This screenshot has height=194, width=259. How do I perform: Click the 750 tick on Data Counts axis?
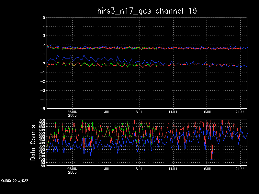point(42,120)
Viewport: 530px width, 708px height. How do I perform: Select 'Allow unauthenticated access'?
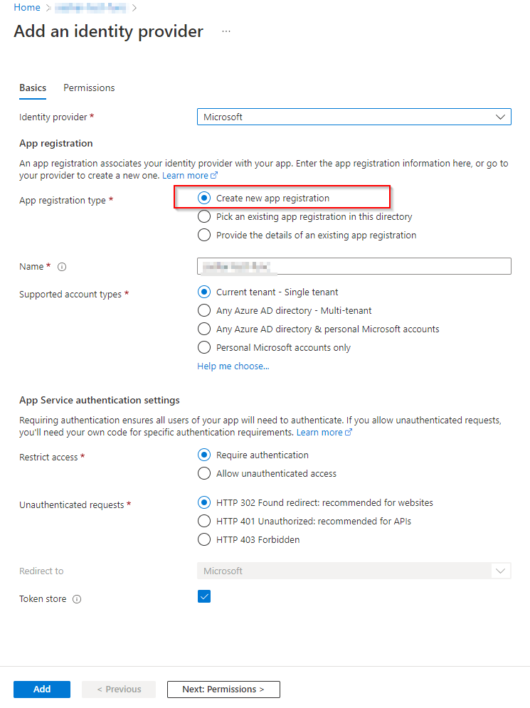click(x=204, y=473)
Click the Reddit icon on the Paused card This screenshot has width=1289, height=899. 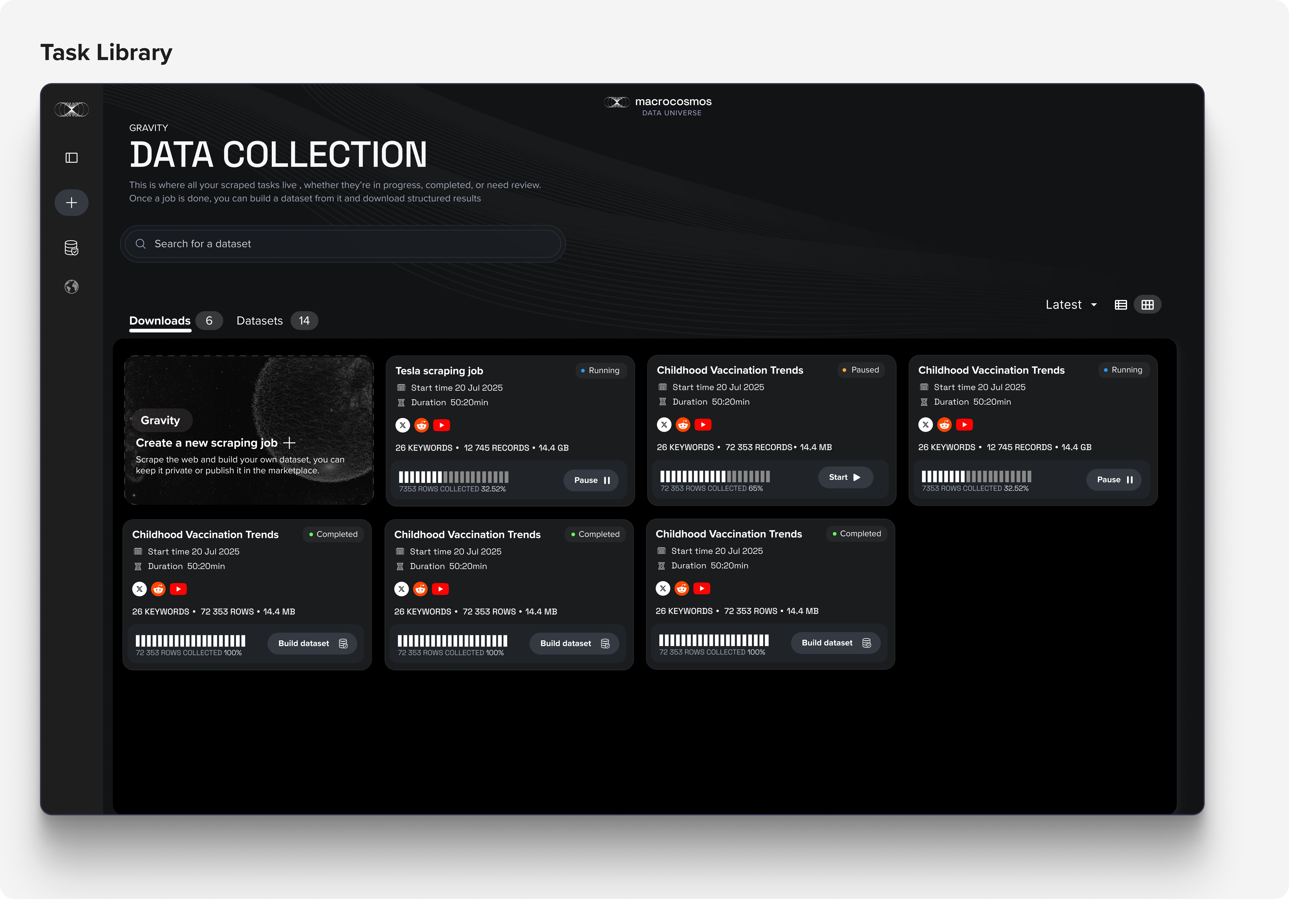683,425
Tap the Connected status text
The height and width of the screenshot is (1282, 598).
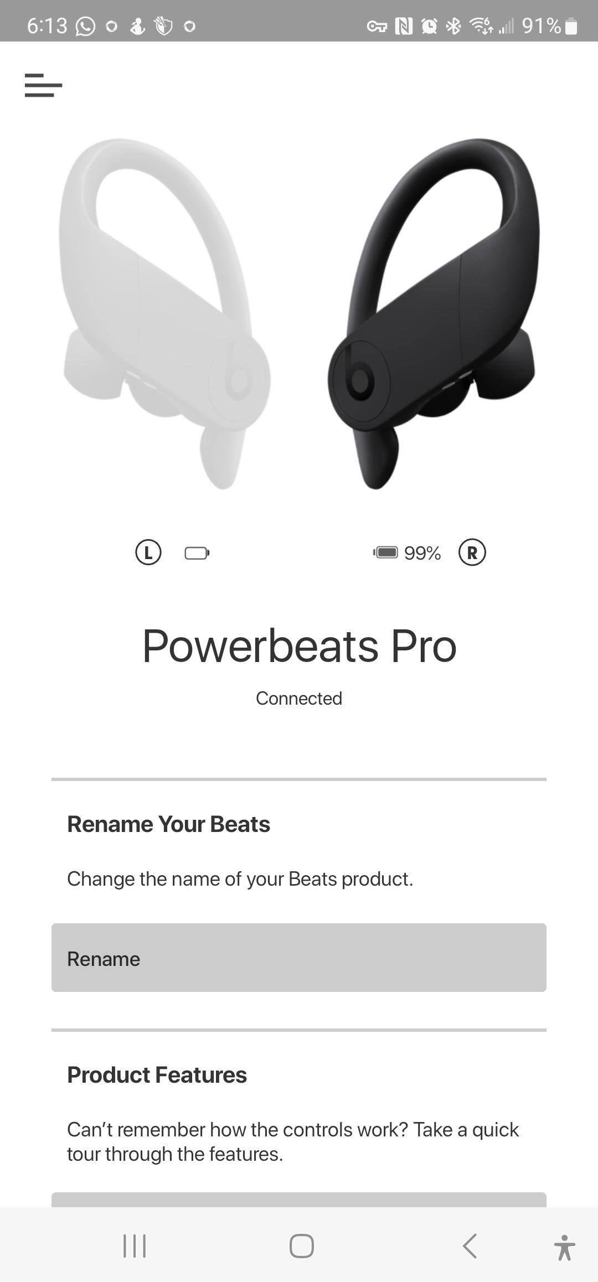tap(299, 699)
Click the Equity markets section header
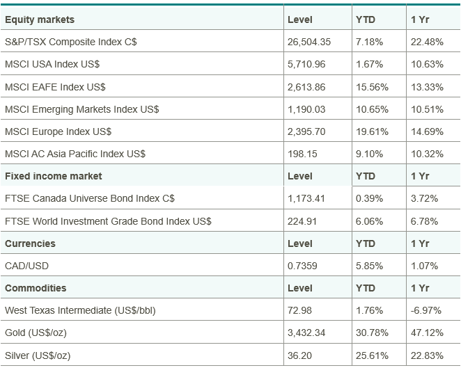 (x=40, y=19)
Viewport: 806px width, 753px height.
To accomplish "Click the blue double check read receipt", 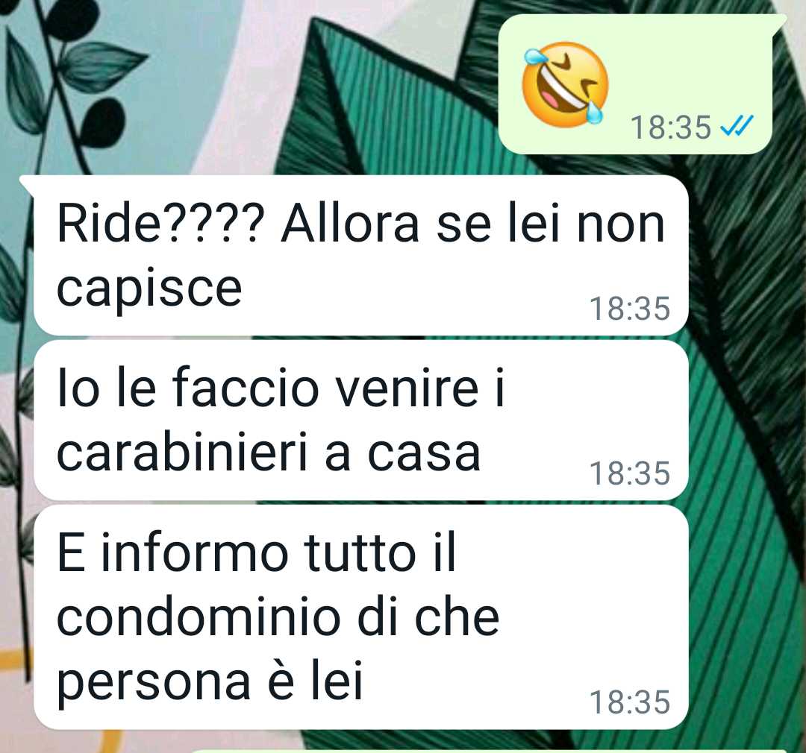I will [737, 126].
◇ ◇ ◇ ◇
(GOAL)
Copy out every line of the data above that contains the string "Viewport". Case counts.

(SOLUTION BELOW)
Viewport: 530px width, 708px height. How do I perform: Select 'Allow unauthenticated access'?
Viewport: 806px width, 753px height.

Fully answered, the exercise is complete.